La guerre en Ukraine se joue aussi dans les ondes, champ immatériel et invisible par excellence. On brouille (et intercepte) les communications de l’adversaire, on empêche ses drones de voler, on détourne les armes guidées de leurs cibles. Si l’armée ukrainienne s’est rapidement mise à niveau face à une Russie très aguerrie et expérimentée en la matière, on ne saurait en dire autant des pays de l’OTAN, qui affichent un considérable train de retard, alerte une note de la société RAND Corporation.

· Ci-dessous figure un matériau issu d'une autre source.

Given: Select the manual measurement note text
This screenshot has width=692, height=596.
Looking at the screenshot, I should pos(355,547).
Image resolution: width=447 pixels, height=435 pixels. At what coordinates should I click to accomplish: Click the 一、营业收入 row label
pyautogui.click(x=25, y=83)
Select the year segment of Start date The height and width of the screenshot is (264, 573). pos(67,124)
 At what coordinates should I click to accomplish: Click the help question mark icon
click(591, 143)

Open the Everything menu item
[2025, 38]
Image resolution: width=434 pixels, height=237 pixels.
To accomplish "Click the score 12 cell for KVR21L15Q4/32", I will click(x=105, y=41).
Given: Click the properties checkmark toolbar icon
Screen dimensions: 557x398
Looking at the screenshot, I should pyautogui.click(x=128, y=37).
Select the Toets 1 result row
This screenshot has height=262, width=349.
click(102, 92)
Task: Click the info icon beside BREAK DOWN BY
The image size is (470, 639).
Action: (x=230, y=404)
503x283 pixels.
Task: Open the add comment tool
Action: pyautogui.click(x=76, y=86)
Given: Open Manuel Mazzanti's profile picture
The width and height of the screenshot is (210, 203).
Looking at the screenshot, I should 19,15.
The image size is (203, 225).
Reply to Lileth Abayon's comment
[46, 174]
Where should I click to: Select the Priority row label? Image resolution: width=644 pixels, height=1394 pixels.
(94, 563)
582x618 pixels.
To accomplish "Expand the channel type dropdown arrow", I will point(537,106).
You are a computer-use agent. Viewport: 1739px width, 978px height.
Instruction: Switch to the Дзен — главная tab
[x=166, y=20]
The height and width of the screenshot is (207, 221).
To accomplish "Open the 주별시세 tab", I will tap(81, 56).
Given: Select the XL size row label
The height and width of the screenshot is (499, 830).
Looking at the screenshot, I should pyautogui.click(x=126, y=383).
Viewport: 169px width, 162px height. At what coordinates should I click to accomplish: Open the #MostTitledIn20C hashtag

Vieille tradition soviétique
« La Russie [a utilisé] la guerre électronique pour isoler les unités ukrainiennes, perturber les réseaux de commandement et neutraliser les [armes] occidentales, rappelle-t-elle. L’Ukraine s’est adaptée avec ingéniosité, mais elle apprend sur le terrain ce que l’OTAN aurait dû apprendre à l’entraînement. Après des décennies consacrées à la contre-insurrection, l’Alliance risque désormais d’affronter son adversaire le plus redoutable sans maîtriser un domaine fondamental de la guerre moderne. »
Contrairement aux armées occidentales qui l’ont délaissée à partir des années 1990, en raison de sa faible utilité en contexte de conflit asymétrique, la Russie a continué à développer ses capacités, avec pas moins de 14 unités dédiées à la guerre électronique. Ses équipements incluent des brouilleurs mobiles (Krasukha-4 et Moscou-1), terrestres (Mourmansk-BN, 300 km de portée), et aéroportés (Divnomorye) ou héliportés (Mi-8MTPR-1).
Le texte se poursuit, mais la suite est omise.